Response: As be pointed out, we inserted frequency to footnote, and complete footnote for 1H NMR as in table S1.

Figure 2 – correct to ‘.correlations for 1’

Response: Thank you for your pointed out, we corrected legend of Figure 2 to ‘correlations for 1’

Line 84 – correct ‘trans’ – to ‘E’

Response: As be pointed out, we corrected ‘trans’ to ‘E’

Lines 98/109 – there are some missing ‘alphas’ and ‘betas’

Response: Thank you for your pointed out, we added ‘alphas’ and ‘betas’ to methylene proton H-13.

HMBC correlations

Lines 79/82 – I believe you mean correlations from H4 to C2 and H13 to C11 (according to Figure 2).

Response: Thank you for reviewing the details. As be pointed out, we correct NOESY correlations.

3. Materials and Methods

3.1 – no corrections

3.2 – no corrections

3.3 – no corrections

3.4 - no corrections

3.5 - no corrections

4. Conclusions:

No corrections

5. References

The title is missing in Ref. 16

Response: Thank you for your pointed out, we added a title to Ref. 16.

Supplementary material

Please include IR spectra of compound 1 in word file. Correct the index accordingly.

Table S1 – insert frequency in legend.

Response: As be pointed out, we added IR spectra of compound 1 in SM.

         As be pointed out, we inserted frequency to footnote of Table S1.

Reviewer 3 Report

The authors reported isolation and structure establishing of a new natural product, Halosmysin A, a novel 14-membered macrodiolide. The structure of this compound, including configuration, has been determined by spectroscopic methods, especially by NMR 2D techniques (COSY, HMBC, NOESY). Then, the authors presented a plausible biosynthetic pathway toward the title compound. I have no objections to the presentation of the material, although the description of the NMR results analysis procedure is quite difficult to follow. I recommend publishing this work as it is, without amendments.

Author Response

Reviewer #3

The authors reported isolation and structure establishing of a new natural product, Halosmysin A, a novel 14-membered macrodiolide. The structure of this compound, including configuration, has been determined by spectroscopic methods, especially by NMR 2D techniques (COSY, HMBC, NOESY). Then, the authors presented a plausible biosynthetic pathway toward the title compound. I have no objections to the presentation of the material, although the description of the NMR results analysis procedure is quite difficult to follow. I recommend publishing this work as it is, without amendments.

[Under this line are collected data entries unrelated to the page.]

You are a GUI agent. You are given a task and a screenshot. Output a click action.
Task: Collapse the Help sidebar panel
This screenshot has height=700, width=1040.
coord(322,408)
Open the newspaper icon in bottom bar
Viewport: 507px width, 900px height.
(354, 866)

Response: Thank you for your evaluation.

Since the conformational movement of the compound was stable, NMR analyses could prove the stereochemistry of the compound to some extent. We speculate that the large functional group such as diketopiperazine led to this stabilization. We will further promote the isolation of analogs and will report them in the near future.

Round 2

Reviewer 1 Report

The manuscript ‘Halosmysin A, a novel 14-membered macrodiolide isolated from the marine-algae-derived fungus Halosphaeriaceae sp’ is accepted for publication in current form. The authors answered all comments and the manuscript improved after the review process.